We saw that writers had submitted stories that split neatly into three categories (editors like categories): Austen-era entries, present-day entries, and mashups involving vampires (and sundry other creatures). This suggested to us a tripartite structure to the book (editors like parts). Thus, you will find that Part 1 contains stories that take place in the nineteenth century, Part 2 contains stories that take place in the present day, and Part 3 contains mashups of Austen and other beloved story lines.
We hope you enjoy!
The Winning Entry
Our distinguished panel of judges selected the following story as the best of the best, or the worst of the bad, whichever. The lucky winner not only receives the glory of being selected as the winner but also gets some cold, hard cash. We know Austen would appreciate that.
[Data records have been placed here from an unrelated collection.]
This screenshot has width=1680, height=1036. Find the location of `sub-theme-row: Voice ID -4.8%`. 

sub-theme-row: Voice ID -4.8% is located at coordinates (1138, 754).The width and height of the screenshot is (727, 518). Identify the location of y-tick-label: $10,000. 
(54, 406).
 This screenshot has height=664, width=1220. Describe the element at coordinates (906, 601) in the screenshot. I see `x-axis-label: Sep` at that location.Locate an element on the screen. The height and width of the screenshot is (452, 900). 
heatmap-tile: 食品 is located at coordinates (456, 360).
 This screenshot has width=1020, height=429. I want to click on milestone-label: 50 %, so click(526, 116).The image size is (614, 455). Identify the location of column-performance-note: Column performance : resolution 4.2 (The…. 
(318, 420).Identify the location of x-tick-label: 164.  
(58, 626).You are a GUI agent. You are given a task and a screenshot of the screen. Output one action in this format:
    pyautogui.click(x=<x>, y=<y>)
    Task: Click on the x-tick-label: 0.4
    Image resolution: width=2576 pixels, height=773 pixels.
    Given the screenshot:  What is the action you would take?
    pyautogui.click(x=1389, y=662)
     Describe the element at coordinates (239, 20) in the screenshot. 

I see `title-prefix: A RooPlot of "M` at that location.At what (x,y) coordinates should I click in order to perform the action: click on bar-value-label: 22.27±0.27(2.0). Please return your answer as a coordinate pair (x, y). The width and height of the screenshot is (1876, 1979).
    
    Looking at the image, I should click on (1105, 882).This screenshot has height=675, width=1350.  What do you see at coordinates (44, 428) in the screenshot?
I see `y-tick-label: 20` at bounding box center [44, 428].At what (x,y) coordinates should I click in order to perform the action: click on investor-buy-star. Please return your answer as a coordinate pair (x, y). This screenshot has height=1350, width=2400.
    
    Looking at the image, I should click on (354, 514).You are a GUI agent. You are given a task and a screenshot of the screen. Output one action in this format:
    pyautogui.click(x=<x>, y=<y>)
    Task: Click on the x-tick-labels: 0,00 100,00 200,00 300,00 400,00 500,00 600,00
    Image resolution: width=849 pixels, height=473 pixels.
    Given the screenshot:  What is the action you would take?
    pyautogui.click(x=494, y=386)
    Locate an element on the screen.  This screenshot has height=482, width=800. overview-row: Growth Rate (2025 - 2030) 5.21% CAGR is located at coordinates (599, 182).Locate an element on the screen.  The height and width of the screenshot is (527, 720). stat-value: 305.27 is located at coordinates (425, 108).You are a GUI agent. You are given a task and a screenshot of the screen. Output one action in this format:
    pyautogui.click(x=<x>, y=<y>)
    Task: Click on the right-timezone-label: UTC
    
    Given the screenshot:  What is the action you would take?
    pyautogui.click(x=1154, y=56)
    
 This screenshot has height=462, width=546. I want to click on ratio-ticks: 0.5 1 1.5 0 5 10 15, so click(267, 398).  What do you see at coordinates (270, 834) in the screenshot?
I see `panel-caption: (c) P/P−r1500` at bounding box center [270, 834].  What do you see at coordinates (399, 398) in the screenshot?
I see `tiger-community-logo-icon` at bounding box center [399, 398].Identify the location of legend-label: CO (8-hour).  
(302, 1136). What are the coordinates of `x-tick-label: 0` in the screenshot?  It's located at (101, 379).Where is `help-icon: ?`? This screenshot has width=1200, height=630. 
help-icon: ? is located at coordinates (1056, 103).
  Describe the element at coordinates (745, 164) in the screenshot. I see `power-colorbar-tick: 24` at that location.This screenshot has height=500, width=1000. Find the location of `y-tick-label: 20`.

Kyle Richards might quarrel with her, but Camille grammer could find no quarrel with herself.
In her own surgically lifted eyes, Camille always deserved the best treatment because she never put up with any other—from women, at least—though it was beyond her how a former child actress like kyle could be so insolent in her wit to a woman of her character, age, and situation. But upon reflection, and after consulting with her makeup artist and three of her four nannies, she realized that only jealousy, that plague upon the feminine half of the populace, could explain kyle’s incivility, that and only a party could put relations to right, or at least educate kyle in respectable decorum.
The first invitation went out to Lisa Vanderpump, well known for her wise management of a series of dining establishments in the spa towns of Cheltenham and Bath, as well as her equally wise semireplacement of her graying husband with a mini Pomeranian. (ken Vanderpump was no cad, certainly, but saddling a good lady with such an unfortunate last name was almost unforgiveable.)